Aux phoques l’on jeta sa dépouille mortelle ;
Moi, je demeurai seul et d’angoisse étouffant.
L’air et l’onde à la fin nous mirent dans Ithaque,
Et de ses biens Laërte acquit le pauvre enfant.
Ainsi j’ai vu le sol qui porte ma baraque. »

Ulysse dieudonné de répondre amical :
« Eumée, en écoutant le récit de tes peines,
Un frisson mainte fois a parcouru mes veines.
Pourtant Zeus t’envoya le bien après le mal,
Puisque, jeune captif, tu trouvas un doux maître,
Qui ne t’épargne pas le boire et le manger,
Et que tu vis heureux ; je dus, moi, voyager
Parmi bien des mortels avant de t’apparaître ! »

Tels étaient leurs discours sous ce toit campagnard.
Un long sommeil ne fut cependant leur partage,
Car bientôt l’Aube en feu rayonna. D’autre part,
Les gens de Télémaque, approchant du rivage,

Détachaient voile et mât, ramaient vers le chenal,
À propos jetaient l’ancre et nouaient les amarres.
Tous descendent alors au sableux littoral,
Apprêtent le repas, coupent le vin des jarres.
De la faim, de la soif quand cessent les ardeurs,
Le sage Télémaque ainsi prend la parole :
« Ores menez la nef jusqu’à la métropole.
Moi, j’irai visiter mes champs et mes pasteurs.
Je rentrerai ce soir, ayant vu le domaine,
Et je vous servirai, dès l’aurore, un banquet
Riche en mets savoureux, en vins au frais bouquet. »

Immédiatement le preux Théoclymène :
« Et moi donc, cher enfant, où vais-je à la saison ?
Chez lequel des héros gardant la rude Ithaque ?
Dois-je aller vers ta mère, en ta propre maison ? »

À cette question le prudent Télémaque :
« En tout autre moment, chez moi je te prendrais.
Ma demeure a du bon, mais te serait amère ;
Car je m’absente, et puis tu ne verrais ma mère.
Au lieu de se montrer aux galants indiscrets,
Elle brode au salon que sa vertu prohibe.
Mais je puis t’indiquer un soutien de haut lieu,
Eurymaque, héritier de l’austère Polybe,
Qu’aujourd’hui nos sujets honorent comme un dieu.
C’est la fleur des rivaux, celui qui surtout brigue
La couche de la reine et le sceptre du roi.
Or Zeus, sis dans l’éther, sait quel prompt désarroi
De ces rêveurs d’hymen conjurera l’intrigue. »

Comme il parle, à sa droite, on voit fondre un oiseau,

Un milan, vif courrier d’Apollon ; dans sa serre
Il plume une colombe, et le plumage à terre
Tombe entre Télémaque et le léger vaisseau.

Théoclymène, à part entraînant le pupille,
S’empare de sa main et lui dit nettement :
« Mon fils, un dieu guida l’essor du volatile ;
En lui je reconnais un augure clément.
Dans Ithaque il n’est pas de race plus royale
Que la vôtre, et toujours vous devez l’embellir. »

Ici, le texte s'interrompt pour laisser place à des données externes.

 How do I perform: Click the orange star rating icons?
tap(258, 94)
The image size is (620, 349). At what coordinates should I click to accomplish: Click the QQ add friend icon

Du sein de Télémaque alors ce cri s’exhale
« Devin, si ton présage un jour peut s’accomplir,
De présents je te comble et d’une amitié telle
Que chacun, à te voir, te dira fortuné. »

Ensuite interpellant Piréus, son fidèle :
« Piréus Clytidès, toi le mieux façonné
De ceux qui m’ont suivi dans ce voyage à Pyle.
À ton logis pour moi conduis cet étranger
Et jusqu’à mon retour sache en tout l’obliger. »

Incontinent Pirée aux coups de lance habile :
« Ami, de l’Argien, si tardif que tu sois,
J’aurai le plus grand soin ; rien ne lui fera faute. »

Il dit ; et, s’embarquant, ordonne à chaque naute
D’accourir et d’ôter les câbles d’une fois.
L’équipage regrimpe et sur les bancs s’installe.
Télémaque pourtant chausse de beaux souliers
Et prend sur le tillac une pique navale,
Au fer aigu. Voici les câbleaux repliés.

La nef, cinglant au large, avance vers la ville,
Comme le fils d’Ulysse aux marins l’a prescrit.
Pour lui, d’un pas célère, il arrive à l’asile
Des pourceaux numéreux que surveille et nourrit
Le pâtre dont jamais le zèle ne tarit.